Teachers do not praise enough but need to because when professors/teachers give positive feedback to students, students tend to do better on their writing. More important, too much negative feedback can lead to writing apprehension. Highly apprehensive writers tend to avoid writing because they expect negative feedback; because they avoid writing, they become worse writers and then receive more negative feedback when they do write. A few positive feedback can go a long way to lower students apprehension. When giving feedback to students, give some things that you like about the paper but also note a weakness in the paper. Also teachers should understand each student is different so they shouldn’t hold the same standard to each one; you can praise in one student what you might discourage in another. Daiker calls this relative standards. put more effort into writing. It is important to use relative standards to judge each writer.

Nancy Sommers – “Responding to Student writing”
Professors do not always provide feedback that encourages students to write another draft. Sommers believes much teacher feedback leads to the student losing investment in their paper. The purpose of the paper is appropriated by the teacher, and instead of facing “the anxiety we all feel at reducing what looks like a finished draft into fragments of chaos” (156), students “correct” in response to the teacher comments, not making any other changes or thinking about their purpose in writing,. In order to truly critique a piece in a specific way you should use comments that actually question the substance of the writing and not just correction of grammar. And certainly instructors should correct grammar on the same draft they are addressing content changes; this confuses students because the message is contradictory and students do not know which error is most important (why edit a sentence that might fall out when the ideas are developed?). In addition, comments should be written in a clear and specific manner. Sommers claims that professors give generic, rubber-stamped responses rather than a personalized analysis of the message that the writer is trying to convey. Comments should be tailored to the specifics of the paper, should provide instruction, and should be tied to classroom lessons.

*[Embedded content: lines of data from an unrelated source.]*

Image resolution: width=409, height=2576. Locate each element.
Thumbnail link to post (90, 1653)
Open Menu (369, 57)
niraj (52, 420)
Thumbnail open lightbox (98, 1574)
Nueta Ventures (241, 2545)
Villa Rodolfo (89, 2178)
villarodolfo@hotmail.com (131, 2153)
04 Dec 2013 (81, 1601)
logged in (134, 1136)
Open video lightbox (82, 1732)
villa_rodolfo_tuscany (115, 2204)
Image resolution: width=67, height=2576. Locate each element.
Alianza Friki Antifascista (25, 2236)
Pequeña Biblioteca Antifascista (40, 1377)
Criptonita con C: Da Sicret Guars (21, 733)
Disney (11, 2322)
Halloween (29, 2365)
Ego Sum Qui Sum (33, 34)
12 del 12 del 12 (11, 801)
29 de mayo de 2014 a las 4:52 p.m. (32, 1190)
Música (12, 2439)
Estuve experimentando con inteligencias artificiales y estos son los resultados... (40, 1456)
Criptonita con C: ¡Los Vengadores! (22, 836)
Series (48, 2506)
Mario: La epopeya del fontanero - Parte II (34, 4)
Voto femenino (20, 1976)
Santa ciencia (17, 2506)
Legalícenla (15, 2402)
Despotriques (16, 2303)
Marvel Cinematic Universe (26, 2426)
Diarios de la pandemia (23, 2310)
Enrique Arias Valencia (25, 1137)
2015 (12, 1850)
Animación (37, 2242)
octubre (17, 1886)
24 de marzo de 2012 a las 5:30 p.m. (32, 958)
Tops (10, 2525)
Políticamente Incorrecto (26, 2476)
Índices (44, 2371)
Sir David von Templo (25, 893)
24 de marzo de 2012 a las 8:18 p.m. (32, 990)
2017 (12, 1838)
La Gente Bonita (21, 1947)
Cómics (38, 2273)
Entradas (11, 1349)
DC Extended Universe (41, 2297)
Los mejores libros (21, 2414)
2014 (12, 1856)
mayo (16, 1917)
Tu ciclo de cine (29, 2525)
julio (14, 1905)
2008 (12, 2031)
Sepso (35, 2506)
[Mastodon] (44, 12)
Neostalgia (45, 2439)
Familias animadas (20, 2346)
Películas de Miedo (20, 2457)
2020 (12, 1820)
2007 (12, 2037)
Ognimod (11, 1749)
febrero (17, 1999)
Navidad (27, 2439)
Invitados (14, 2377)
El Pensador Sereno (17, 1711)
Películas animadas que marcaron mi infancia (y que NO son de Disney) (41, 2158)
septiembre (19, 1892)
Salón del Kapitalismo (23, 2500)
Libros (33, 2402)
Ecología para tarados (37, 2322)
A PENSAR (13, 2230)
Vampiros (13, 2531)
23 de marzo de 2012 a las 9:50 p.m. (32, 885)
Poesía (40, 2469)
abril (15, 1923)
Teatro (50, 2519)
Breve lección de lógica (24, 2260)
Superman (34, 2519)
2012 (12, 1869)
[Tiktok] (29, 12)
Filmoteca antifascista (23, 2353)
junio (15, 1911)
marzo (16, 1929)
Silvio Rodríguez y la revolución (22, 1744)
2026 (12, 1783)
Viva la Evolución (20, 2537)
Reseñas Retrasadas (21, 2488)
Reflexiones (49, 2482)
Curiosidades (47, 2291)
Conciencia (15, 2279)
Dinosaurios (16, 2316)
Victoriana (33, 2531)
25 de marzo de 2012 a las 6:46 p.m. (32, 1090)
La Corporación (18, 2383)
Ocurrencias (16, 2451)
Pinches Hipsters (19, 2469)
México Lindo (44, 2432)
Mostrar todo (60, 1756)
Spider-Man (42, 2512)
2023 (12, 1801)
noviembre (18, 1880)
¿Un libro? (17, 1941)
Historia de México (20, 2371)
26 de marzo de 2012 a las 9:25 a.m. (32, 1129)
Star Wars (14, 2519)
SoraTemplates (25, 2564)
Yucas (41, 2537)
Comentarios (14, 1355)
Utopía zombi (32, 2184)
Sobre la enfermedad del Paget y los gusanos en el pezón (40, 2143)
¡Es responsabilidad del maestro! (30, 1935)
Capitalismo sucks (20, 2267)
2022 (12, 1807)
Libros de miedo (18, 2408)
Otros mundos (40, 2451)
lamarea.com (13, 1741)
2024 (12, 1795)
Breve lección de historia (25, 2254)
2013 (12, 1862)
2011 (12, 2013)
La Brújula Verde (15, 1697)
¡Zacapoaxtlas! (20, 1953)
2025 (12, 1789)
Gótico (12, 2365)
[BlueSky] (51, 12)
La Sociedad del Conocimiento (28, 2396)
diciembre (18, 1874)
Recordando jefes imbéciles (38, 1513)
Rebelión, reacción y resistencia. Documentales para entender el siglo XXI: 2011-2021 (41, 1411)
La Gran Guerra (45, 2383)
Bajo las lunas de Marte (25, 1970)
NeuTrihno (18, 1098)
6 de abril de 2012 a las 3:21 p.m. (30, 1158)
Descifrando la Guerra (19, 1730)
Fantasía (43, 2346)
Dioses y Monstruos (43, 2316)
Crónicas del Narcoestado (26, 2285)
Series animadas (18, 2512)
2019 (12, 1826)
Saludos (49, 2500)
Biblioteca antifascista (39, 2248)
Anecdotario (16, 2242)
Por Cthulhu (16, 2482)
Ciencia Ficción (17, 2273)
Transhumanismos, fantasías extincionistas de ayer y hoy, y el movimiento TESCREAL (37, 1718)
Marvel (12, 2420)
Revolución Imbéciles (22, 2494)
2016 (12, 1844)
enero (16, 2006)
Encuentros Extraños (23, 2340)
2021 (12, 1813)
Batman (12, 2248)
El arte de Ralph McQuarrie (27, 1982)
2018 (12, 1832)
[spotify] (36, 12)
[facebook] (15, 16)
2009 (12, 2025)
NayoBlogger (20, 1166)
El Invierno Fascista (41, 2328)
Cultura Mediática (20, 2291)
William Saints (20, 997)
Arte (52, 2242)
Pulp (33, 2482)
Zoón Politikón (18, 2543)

Lee Anne Carroll – Rehearsing new Roles
Students grow as writers through repeated practice and through experiencing new, challenging writing situations. Writers may be strong in certain subjects but when they are challenged with unfamiliar ways of writing, they may seem weak initially. In general, student writers improve throughout their studies, especially in their discipline (writers who begin as weaker writers show more improvement in their disciplinary writing than in other writing situations). This growth is not always evident to individual teachers in a single class. (our take away - Professors also have to be diverse in providing feedback because some students benefit from copious comments while others can might be overwhelm because they don’t take nothing out of it).
In freshmen composition, students learn generic writing skills; they doesn’t directly apply to a specific discipline.